The newest opportunity, prescriptive maintenance (RxM), is a multivariate approach that merges asset condition data with any combination of operating, environmental, process safety, engineering, supplier, or other related data to better diagnose conditions and prescribe specific options for corrective action. The advanced analytics, pattern recognition, modeling, ML, and artificial intelligence (AI) that empower RxM may help companies finally greatly curtail, if not eliminate, the need for reactive maintenance on critical equipment.
- Read all 7 case histories from our April 2019 cover story, "How 7 companies are accelerating PdM and RxM at their plants."
The R&D packaging machinery group (PMG) within Church & Dwight Co., a $4.1 billion consumer packaged goods manufacturer, is staffed with “proponents of the benefits of PdM and RxM along with the opportunities that come with it,” says Joe Giambrone, an associate machinery specialist in R&D PMG. The group tackles pilot projects with the goal of showcasing winning capabilities to their cross-functional partners.
One such project had PMG applying condition monitoring to help improve the engineering and tuning of vibratory feeders used in the finishing of gummy vitamins. Their feeders tended to require frequent servicing and had a relatively short life.
When two vibratory feeders were replaced, the new equipment exhibited a significant disparity in sugar feeding outputs. Operators shared this concern with PMG, who, after monitoring the situation and getting an understanding the plant’s planned maintenance schedule, conducted initial tuning with an OEM technician on site.

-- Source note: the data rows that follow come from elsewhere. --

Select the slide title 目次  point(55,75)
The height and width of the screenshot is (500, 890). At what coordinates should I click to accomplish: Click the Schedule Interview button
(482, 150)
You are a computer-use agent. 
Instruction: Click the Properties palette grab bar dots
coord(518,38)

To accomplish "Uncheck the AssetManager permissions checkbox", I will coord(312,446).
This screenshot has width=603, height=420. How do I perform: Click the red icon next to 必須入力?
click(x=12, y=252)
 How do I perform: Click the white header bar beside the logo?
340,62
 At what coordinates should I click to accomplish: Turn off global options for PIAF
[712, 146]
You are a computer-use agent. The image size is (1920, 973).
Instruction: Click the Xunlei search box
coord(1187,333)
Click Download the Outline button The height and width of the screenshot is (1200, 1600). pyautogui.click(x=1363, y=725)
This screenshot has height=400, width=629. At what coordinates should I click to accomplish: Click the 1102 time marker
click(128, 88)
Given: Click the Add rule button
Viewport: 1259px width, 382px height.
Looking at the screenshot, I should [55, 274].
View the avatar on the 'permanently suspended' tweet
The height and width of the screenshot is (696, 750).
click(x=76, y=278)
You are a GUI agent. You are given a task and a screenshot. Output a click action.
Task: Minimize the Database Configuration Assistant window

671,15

Over the next three months, PMG monitored and collected data about the operating state. After further tuning, tests and analysis showed better-than-expected results. “We were able to improve product quality and increase output capabilities simultaneously,” explains Giambrone. “PMG had improved the design of the vibratory feeders and was able to tune them correctly for huge gains. Reduced raw material waste, improved operator morale, improved maintenance schedules, increased equipment life span, and longer times between service are all tangible from this study.”